Tasks
• a. Decide whether each statement below agrees with the passage on Jewish population history. Answer yes or no for each, and quote the deciding words of the passage. (i) The Babylonian community gained strength with help from scholars who had left Eretz Yisrael. (ii) Growing numbers of Diaspora Jews began moving to Palestine/Israel from the 1880s onward. (iii) The statistics are described as based on developments since the early 1800s.
• b. Translate this sentence from the passage on Jewish population history into Spanish: "Eretz Yisrael still exercised leadership and centrality in the Jewish world when the Diaspora communities were already a majority."
• c. From the passage on Jewish population history, return the text from "Dry statistics do" to "of some 6,500,000.", copied without any changes.

Source text
☆ ☆ ☆ ☆ ☆ ☆ ☆

At some point in the third century C.E., after the Mishnah
was written down, Diaspora Jewry finally began to assume more
centrality. With the help of scholars who had left Eretz Yisrael,
the great community of Babylon – already existing quietly
for many centuries – finally began to gather strength.
The Land of Israel became an emotional and theological –
rather than a living – center, remaining as such until
the beginning of the Zionist movement.
At that point, the balance began – slowly, but surely
– to change again. From the 1880s onward, increasing
numbers of Diaspora Jews began to relocate in Palestine/Israel.
As more and more Diaspora communities began to empty out,
the Jewish population in ‘Zion’ rose. The picture
is clearly reflected in the following statistics, which are
based on developments since the late 1930s. While some of
the statistics for the world Jewish population are disputed,
we have taken those that seem most acceptable.
Year |
World Jewish Population |
Israel Number |
| 1800 |
2,500,000 |
6,000 |
| 1880 |
7,750,000 |
25,000 |
| 1939 |
16,620,000 |
445,000 |
| 1945 |
11,000,000 |
565,000 |
| 1948 |
11,530,000 |
650,000 |
| 1950 |
11,373,000 |
1,203,000 |
| 1955 |
11,800,000 |
1,591,000 |
| 1975 |
12,742,000 |
2,959,000 |
| 1985 |
12,871,000 |
3,517,000 |
| 1990 |
12,869,000 |
3,947,000 |
| 1993 |
12,963,000 |
4,335,000 |
| 1995 |
13,000,000 |
4,550,000 |
| 2001 |
13,254,000 |
4,952,000 |
| 2002 |
Exact numbers not available |
5,292,000 |
What do these numbers imply for the general balance of the
entire Jewish world? Given that the transition from the hegemony
of the Eretz Yisrael community to the dominance of the Diaspora
was accomplished gradually over several centuries, it would
be unwise to rush to conclusions.
Dry statistics do not convey the whole picture. Eretz Yisrael
still exercised leadership and centrality in the Jewish world
when the Diaspora communities were already a majority. Perhaps
the present situation can be viewed as the same process in
reverse. The Jewish population of Israel now stands at a little
over 5,250,000 out of a total population of some 6,500,000.

☆ ☆ ☆ ☆ ☆ ☆ ☆

Records
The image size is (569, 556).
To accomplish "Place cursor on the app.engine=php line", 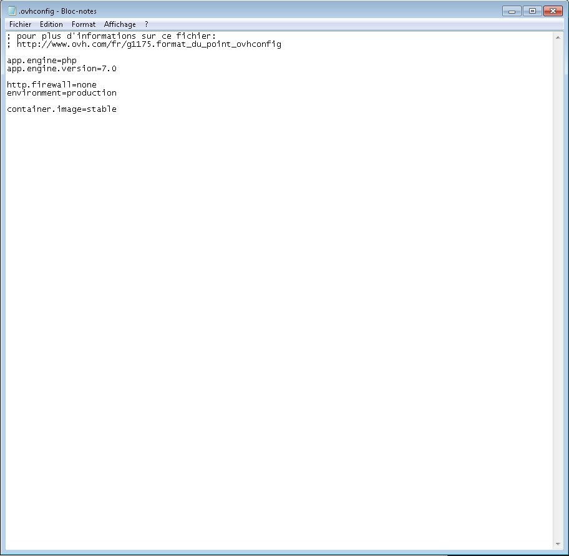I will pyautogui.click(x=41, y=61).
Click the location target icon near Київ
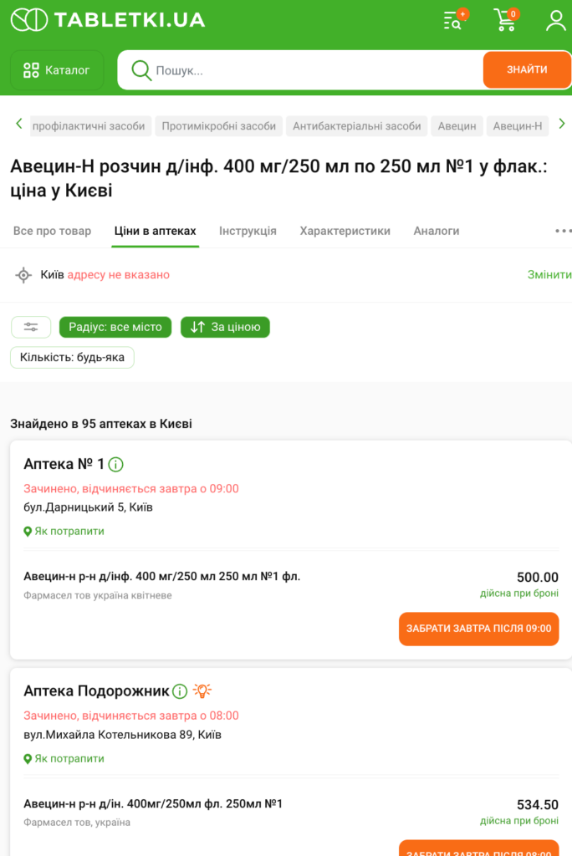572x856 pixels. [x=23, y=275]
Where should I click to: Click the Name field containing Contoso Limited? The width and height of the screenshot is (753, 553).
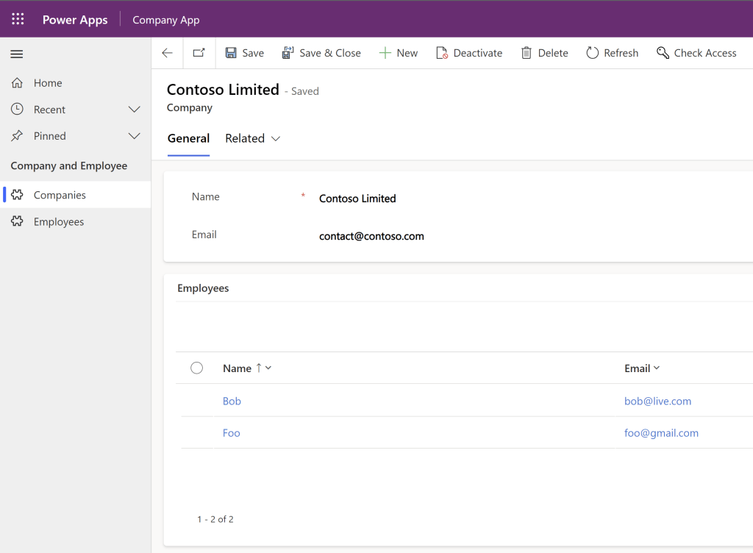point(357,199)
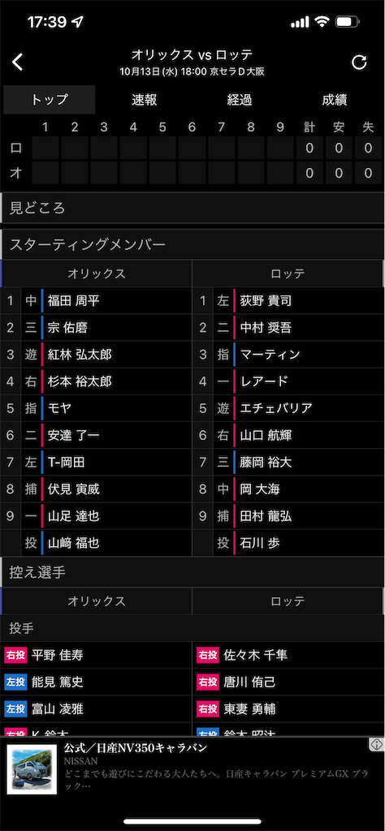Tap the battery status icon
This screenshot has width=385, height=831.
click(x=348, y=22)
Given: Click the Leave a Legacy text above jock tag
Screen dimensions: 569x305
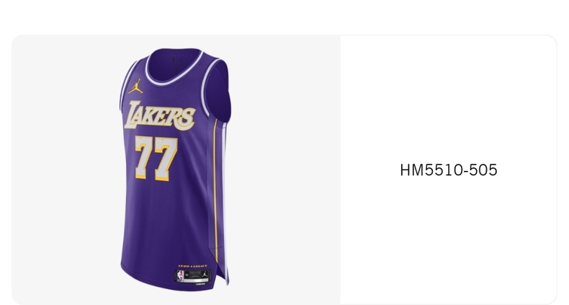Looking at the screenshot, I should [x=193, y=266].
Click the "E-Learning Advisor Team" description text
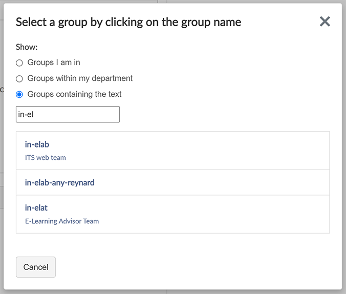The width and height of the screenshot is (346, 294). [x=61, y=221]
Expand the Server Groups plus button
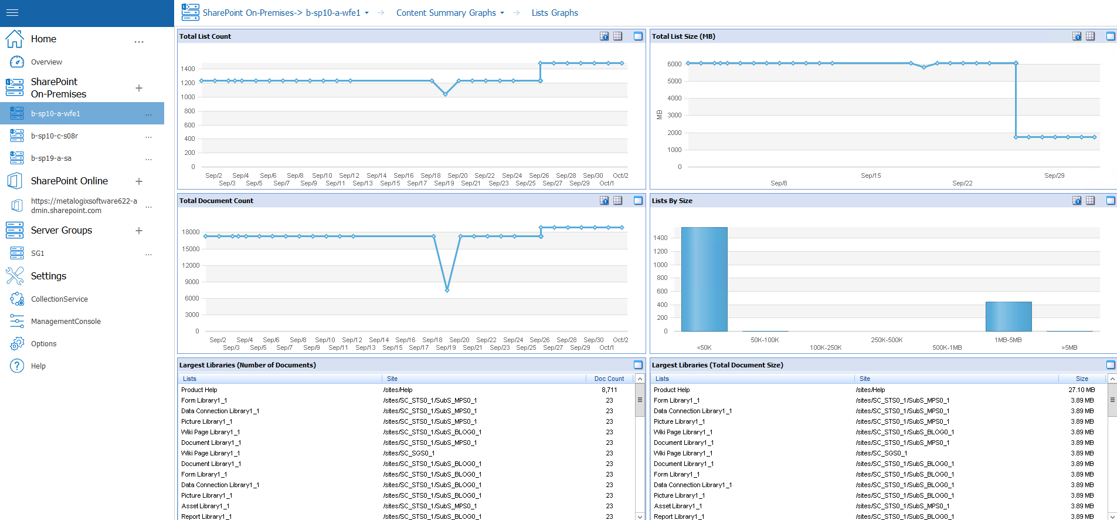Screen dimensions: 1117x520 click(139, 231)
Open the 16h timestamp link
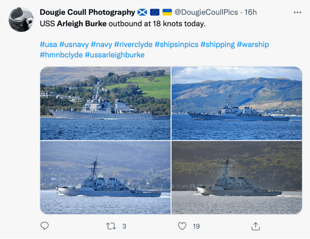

☆ ☆ ☆ ☆ ☆ ☆ ☆

Answer set
• a.
(i) Yes: "With the help of scholars who had left Eretz Yisrael, the great community of Babylon – already existing quietly for many centuries – finally began to gather strength."
(ii) Yes: "From the 1880s onward, increasing numbers of Diaspora Jews began to relocate in Palestine/Israel."
(iii) No: "which are based on developments since the late 1930s."

• b. Eretz Yisrael todavía ejercía el liderazgo y la centralidad en el mundo judío cuando las comunidades de la Diáspora ya eran mayoría.

• c.
Dry statistics do not convey the whole picture. Eretz Yisrael
still exercised leadership and centrality in the Jewish world
when the Diaspora communities were already a majority. Perhaps
the present situation can be viewed as the same process in
reverse. The Jewish population of Israel now stands at a little
over 5,250,000 out of a total population of some 6,500,000.